By Lawrence Toppman
I listened lately to The Golden Record, perhaps the noblest unified cultural endeavor in history. I didn’t pay much attention when Voyager I and II were launched in 1977; I had just gotten my first journalism job and an unreliable car and had down-to-Earth concerns. There was nothing down-to-Earth about these spaceships, which sailed across the solar system relaying photographs of unprecedented clarity and color to NASA scientists.
They each carried golden discs that brought greetings in 55 languages, sounds ranging from crackling fire to a steamship to a baby’s cry, 32 musical selections across many cultures, photos and diagrams of flora and fauna, and pictorial instructions on how to extract this data. Because this was the pre-digital age, a cartridge and phonograph needle went along.
The late Carl Sagan came up with this idea to let aliens know what we are like – or, as the discs could last for millions of years, maybe what we were like before we destroyed ourselves. He and his team believed photos and music were the best ways to do that; even if aliens had no ears, they might absorb the music in some other way.
Despite naysayers, who worried that alerting aliens to our presence might encourage them to attack, this concept seems innocently hopeful: We sent a message, never expecting to learn whether it was understood or even received, to say, “Here we are. Know us. Drop by, if you’re friendly.” Voyager I became the first object to reach interstellar space in 2012 and will leave our solar system completely in 30,000 years.

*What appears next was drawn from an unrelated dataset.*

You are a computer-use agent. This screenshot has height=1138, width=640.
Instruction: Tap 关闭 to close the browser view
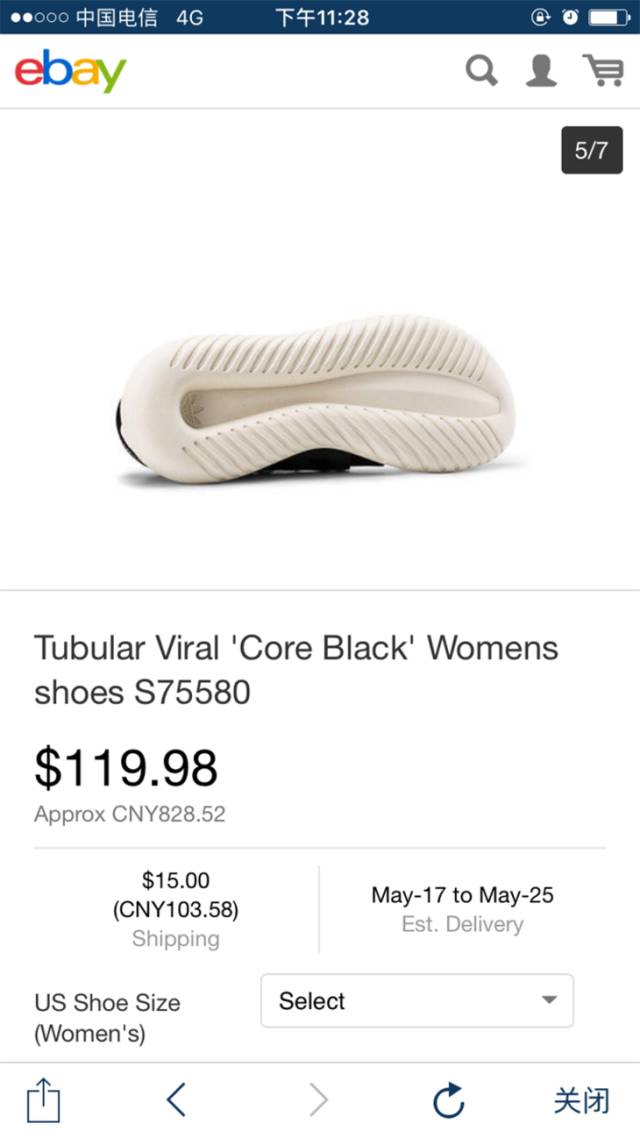click(x=581, y=1100)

You can buy a book explaining the mission and technology used and containing everything recorded for the outing, along with photos Voyager sent back. The music ranges from Chuck Berry rocking “Johnny B. Goode” to the Georgian State Merited Ensemble of Folk Song and Dance harmonizing on “Chakrulo” to a young Peruvian girl singing a wedding song. Classical selections include Bach, Beethoven, Stravinsky and Mozart, with Edda Moser curdling the blood in “Der Hölle Rache.” What will aliens make of this outburst of rage from the opera “The Magic Flute,” whose first line translates as “Hell’s revenge cooks in my heart”? Perhaps that we were a warlike race who had a heavy hand in our own destruction. By the time they hear it, that may be true.